Quantitative PCR (also known as real-time PCR) makes use of real-time monitoring of fluorescence intensity associated with DNA amplification during the exponential phase. This method greatly increases the accuracy of DNA measurement compared to end-point analysis, with limitations now dependent simply on the resolving power of fluorescence detection.
High quality detection is the basis for specialized instrumentation especially designed for qPCR, with customizable features to suit a range of desired applications. Other quantitative methods, such as digital or limiting dilution PCR, make use of chip-based partitioning of individual reactions – requiring additional equipment and analysis tools.

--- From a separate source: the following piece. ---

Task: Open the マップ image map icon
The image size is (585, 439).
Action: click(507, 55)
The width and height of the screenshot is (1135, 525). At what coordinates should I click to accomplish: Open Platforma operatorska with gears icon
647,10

There is boundless potential for PCR, for instance in food and beverage testing, pharmaceutical research and development, toxicology and forensics, and a number of additional industries. Various PCR methods are and have been in use for some time in these areas. In order the see widespread use in clinical diagnostics and forums such as field-based or point-of care facilities, several aspects are in need of refinement -- a major one being speed.
Automation, microfluidics, and micro processing will evolve to address the speed issue and - not without challenges - future advancements may make PCR both powerful and indispensable for nearly all facets of laboratory and clinical use.